From a German perspective, there is an ongoing debate about whether right-wing populist parties become ‘normalised’ once they enter government. Has that happened in Finland?

In some respects, yes. The Finns Party has participated in government before, so this is not entirely new. But Social Democrats have been very clear that we will not govern with them. At the same time, governing changes parties. The current government has implemented many policies that conservatives have wanted for a long time. Even Prime Minister Petteri Orpo said recently they had done the most conservative politics. That experience has revealed much more clearly what the Finns Party stands for in practice. However, I would not say that the party has fundamentally changed its views. The hard-line positions on immigration remain. The more radical elements are still there. What has changed is that voters can now judge the party by its record in government rather than by its promises in opposition.

Many European Social Democrats are asking themselves how to win back voters who have drifted towards right-wing populist parties. What does the Finnish experience suggest?

One lesson is that these voters are not motivated by only one issue. As I said, the Finns Party had gained votes among workers. Many of those voters believed the party would defend their interests. After three years in government, however, labour-market reforms and cuts to social security have led many to question that belief. The lesson for Social Democrats is not that we should imitate right-wing populists. It is that we must offer credible answers to people’s everyday concerns – jobs, wages, security and public services. When politics becomes concrete, voters also become more interested in what parties actually do, not just what they say.

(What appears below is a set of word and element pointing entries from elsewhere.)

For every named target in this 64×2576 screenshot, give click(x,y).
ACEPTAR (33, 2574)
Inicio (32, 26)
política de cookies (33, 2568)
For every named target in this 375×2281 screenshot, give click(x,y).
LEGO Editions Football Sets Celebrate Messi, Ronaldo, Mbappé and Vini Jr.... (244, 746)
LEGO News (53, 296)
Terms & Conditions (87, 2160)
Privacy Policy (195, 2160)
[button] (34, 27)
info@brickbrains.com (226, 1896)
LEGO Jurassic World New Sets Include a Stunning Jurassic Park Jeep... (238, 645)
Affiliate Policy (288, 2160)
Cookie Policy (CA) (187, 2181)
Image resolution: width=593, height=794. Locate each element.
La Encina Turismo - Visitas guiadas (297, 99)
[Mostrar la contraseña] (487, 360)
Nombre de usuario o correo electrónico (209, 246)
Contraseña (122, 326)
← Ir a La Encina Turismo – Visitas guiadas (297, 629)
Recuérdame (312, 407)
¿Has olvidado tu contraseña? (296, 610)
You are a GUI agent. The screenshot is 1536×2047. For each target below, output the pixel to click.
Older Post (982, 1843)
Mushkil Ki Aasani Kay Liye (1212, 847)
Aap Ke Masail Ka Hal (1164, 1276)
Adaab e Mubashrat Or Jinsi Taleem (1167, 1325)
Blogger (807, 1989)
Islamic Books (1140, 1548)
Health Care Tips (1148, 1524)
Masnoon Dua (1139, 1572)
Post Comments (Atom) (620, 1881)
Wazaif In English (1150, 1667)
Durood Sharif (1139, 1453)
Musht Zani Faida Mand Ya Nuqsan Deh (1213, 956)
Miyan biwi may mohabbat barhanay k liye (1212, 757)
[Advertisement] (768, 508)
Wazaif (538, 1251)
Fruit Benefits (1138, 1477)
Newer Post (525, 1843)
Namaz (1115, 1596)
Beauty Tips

Across Europe, Social Democrats are grappling with insecurity, migration, ageing societies and the rise of populism. Looking at Finland’s experience over the past decade, what lessons might German Social Democrats draw from it?

Social Democratic parties must constantly ask themselves how society is changing, what challenges lie ahead and what kind of future they want to build. We need a clear vision, whether we are in government or opposition. But we also need practical answers to the problems people face today – rising prices, economic uncertainty or concerns about jobs and public services. Politics cannot be purely reactive. Parties need both immediate responses and a longer-term vision.

At the same time, recent years have shown that Social Democrats must be willing to revise their positions when circumstances change dramatically. Finland’s NATO debate is a good example. For decades, our position was different. After Russia’s invasion of Ukraine, we spent a year discussing whether Finland should join the alliance. We organised discussions across the country, held party events and gave members the opportunity to debate the issue thoroughly.

Ultimately, we concluded that the security environment had changed so fundamentally that Finland also had to change its position. That experience illustrates an important principle. Social Democrats need a balance between long-term ideals and political reality. We must have values, ideas and a vision for the future. But we must also be prepared to adapt when the world changes around us.

This interview was conducted by Philipp Kauppert.